Me dio un segundo aliento.
La agarré de las caderas con más fuerza y embestí con más ganas.
Estaba a punto.
—Me corro, Lily —susurré.
—Córrete dentro —gimió ella, con voz lasciva y desesperada.
Eso fue todo.
Estallé dentro de ella, disparando profundamente.
Mi polla palpitaba, descargando en pesadas pulsaciones.
—Ahhh, Lily…
—gemí contra su espalda mientras seguía corriéndome, con las caderas temblando.

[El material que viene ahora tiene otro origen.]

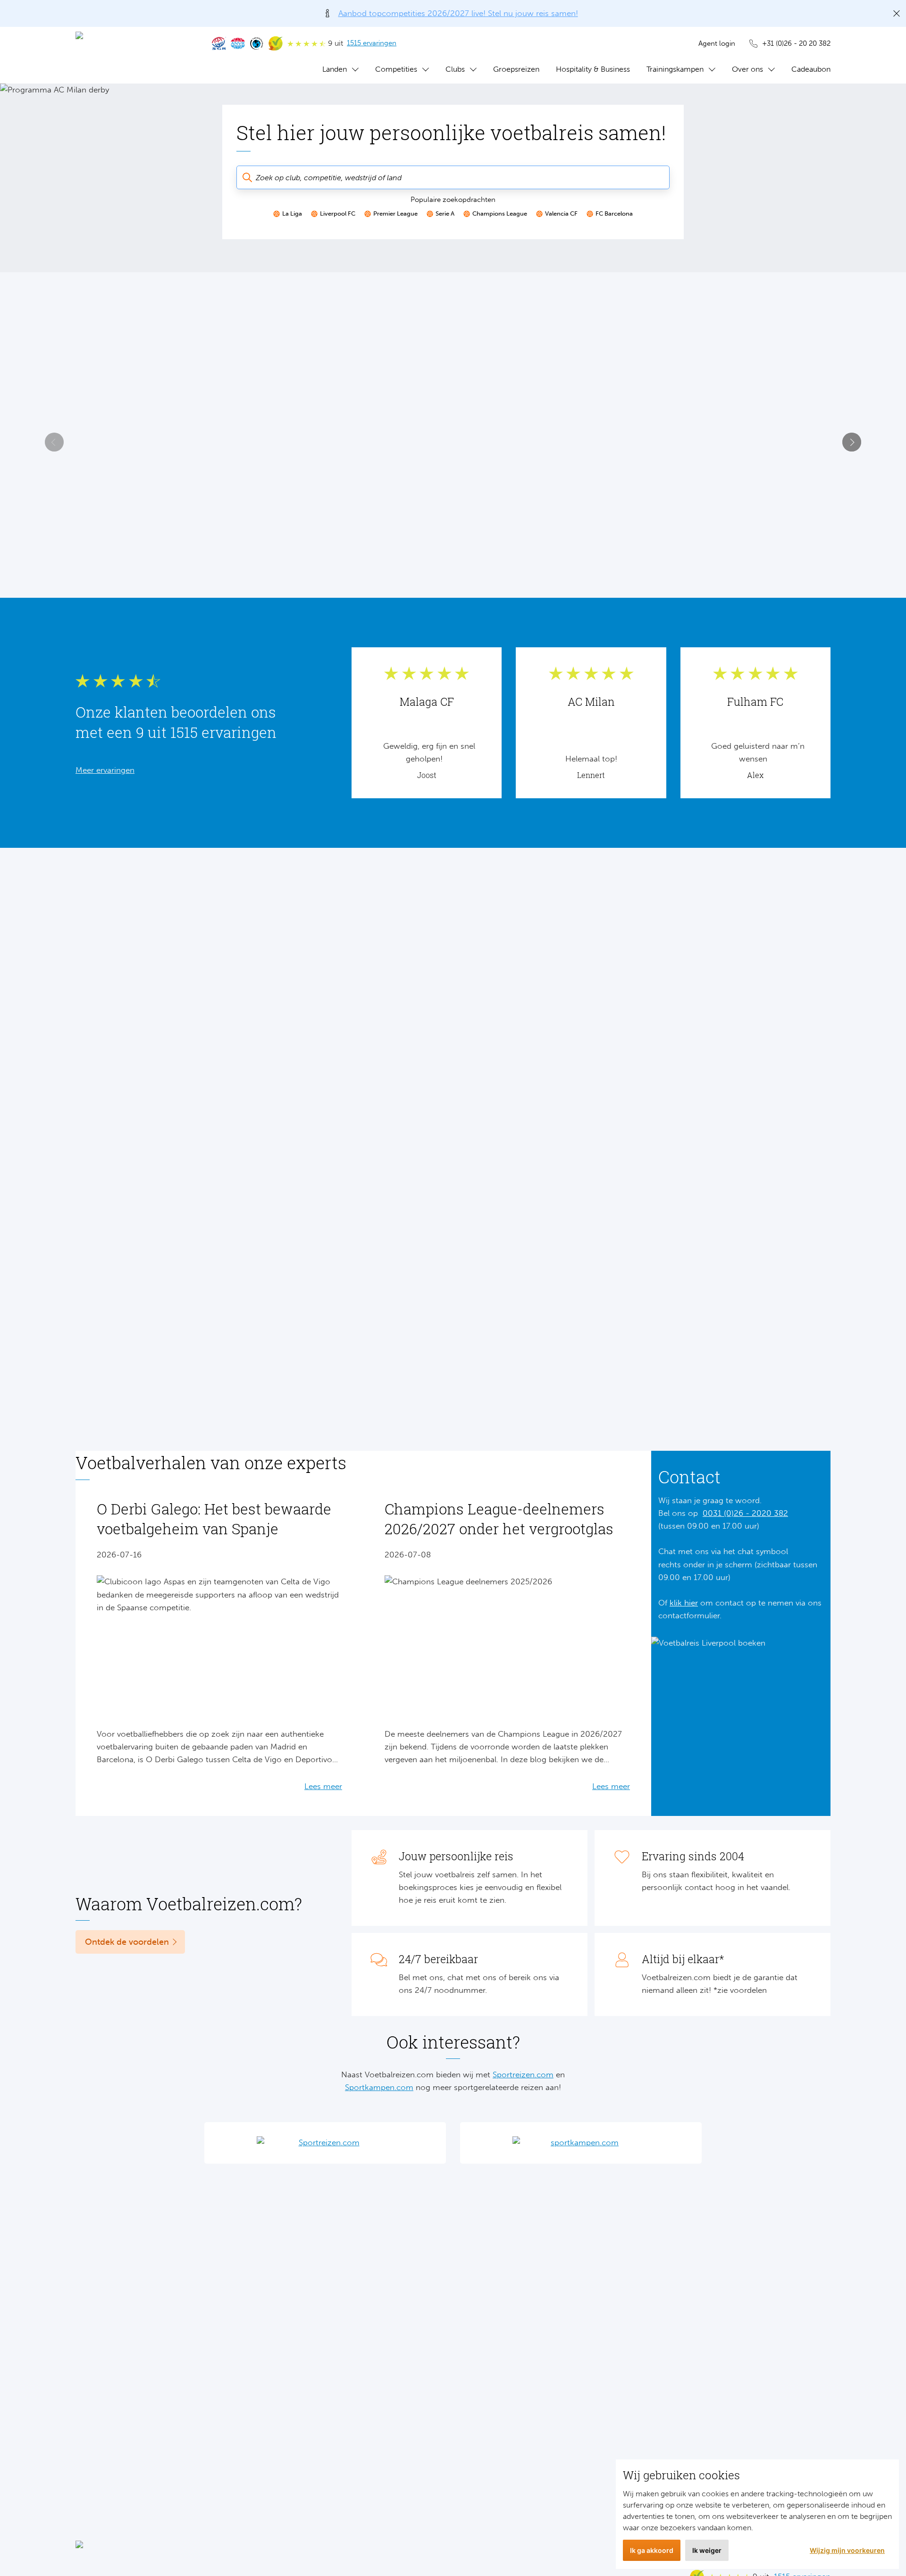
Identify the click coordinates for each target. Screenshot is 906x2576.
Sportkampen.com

Seguí corriéndome durante lo que pareció una eternidad.
Ambos estábamos cubiertos de sudor.
Ella se inclinó ligeramente hacia atrás, todavía agachada, y yo me incliné sobre ella desde atrás para besarle los labios.
Entonces, lentamente, me retiré.
Mi polla goteaba, todavía dura, y aún no había terminado.
Empecé a frotar la punta en su ano.
Estaba tan apretado…
virgen.
Ella se tensó.
—Eh…
ahí no, por favor —dijo, un poco alarmada.
Pero entonces me devolvió la mirada con esa misma expresión cachonda en los ojos.
—Solo no la metas…
—susurró, mordiéndose el labio.
No me detuve.
Eso fue luz verde suficiente.
Seguí frotando la cabeza suavemente en su puerta trasera.
—Dolerá…
tengo el ano muy apretado, Alex —volvió a susurrar, pero con esa misma voz lasciva que me decía que no estaba totalmente en contra.
No podía parar.
Seguí frotando su ano con la punta, presionando lo justo para sentir la resistencia.
Solo podía pensar en cómo se sentiría meter mi polla hasta el fondo de ese agujero apretado.
Solo sentir la presión de su ano en mi punta estaba haciendo que mi polla se contrajera de nuevo.